Am 12. Februar unterzeichnete der Präsident der Republik Belarus, Alexander Lukaschenko, den Erlass „Über die Gewährleistung der Zahlung von Löhnen und Vergütungen“. In dem Dokument ist festgelegt, dass die Abteilung der staatlichen Arbeitsinspektion das Recht erhält, Arbeitgeber verpflichten zu können, Verstöße gegen die Gesetzgebung innerhalb einer festgelegten Frist zu beseitigen, wenn es um die Nichtzahlung oder unvollständige Zahlung von Löhnen sowie Vergütungen nach zivilrechtlichen Verträgen geht.

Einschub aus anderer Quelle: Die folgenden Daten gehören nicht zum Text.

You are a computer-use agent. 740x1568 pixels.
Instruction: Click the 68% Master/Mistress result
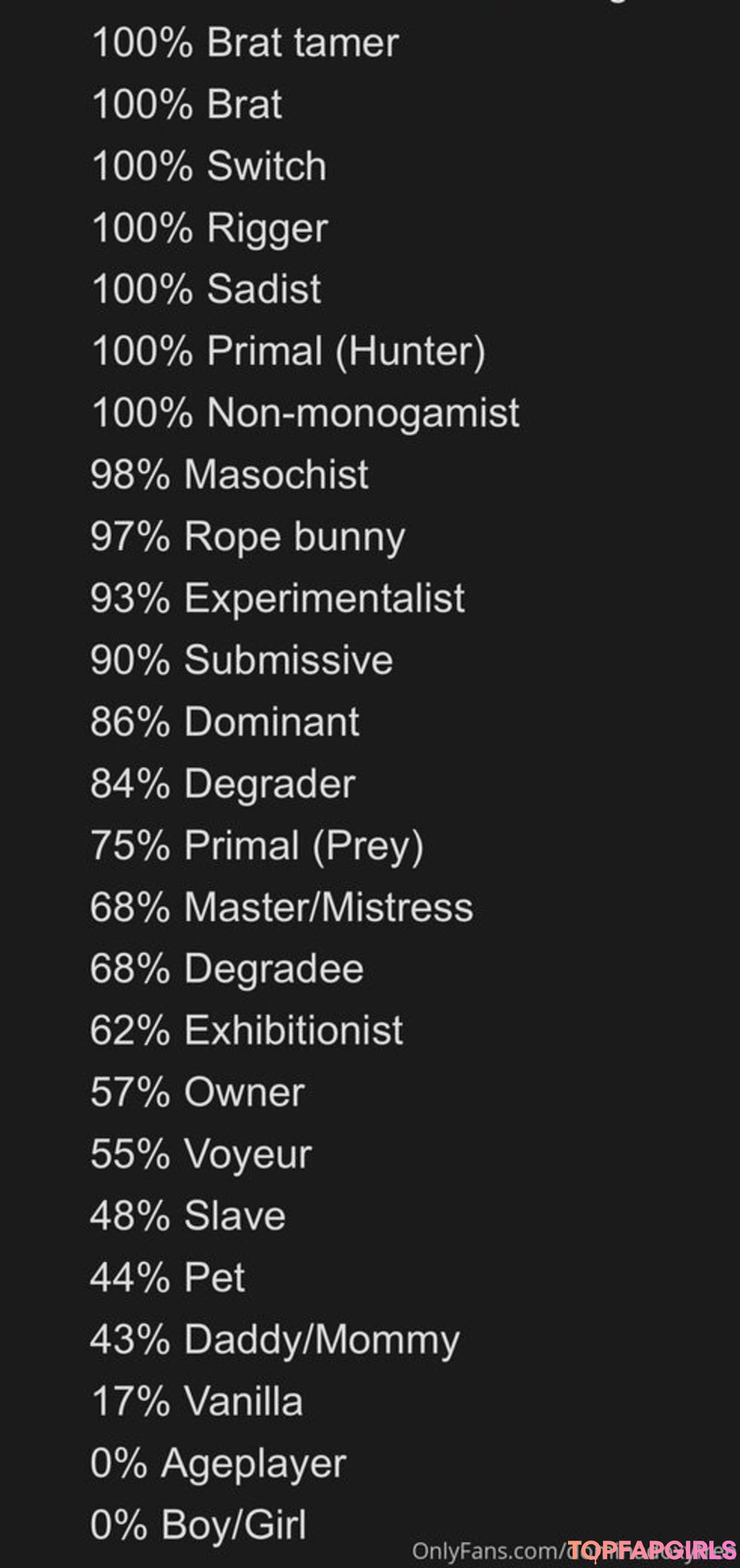coord(282,907)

Bei Nichteinhaltung der Anforderungen durch die zuständigen Wirtschaftssubjekte erfolgt die Einziehung der nicht gezahlten Beträge außergerichtlich. Die Abteilung der staatlichen Arbeitsinspektion hat das Recht, an Vollstreckungsbehörden einen Antrag zur Einleitung eines Vollstreckungsverfahrens im Interesse der Bürger zu richten.
Darüber hinaus erhöht der Erlass die Höhe der außerordentlichen Zahlungen, die von Arbeitgebern zur Begleichung von Lohnschulden einbehalten werden. Der neue Betrag liegt zwischen 1,5 und 3 Budgets des Existenzminimums.
Kontext
Die Maßnahme erfolgt vor dem Hintergrund der laufenden Reformen des Arbeitsrechts in Belarus, die auf eine stärkere soziale Absicherung der Arbeitnehmer abzielen.
Der Präsident unterzeichnete eine Anordnung, die die Kontrolle der Arbeitsinspektion über Lohn- und Gehaltszahlungen verstärkt und gleichzeitig die Höhe der Rücklagen zur Begleichung von Schulden verdoppelt.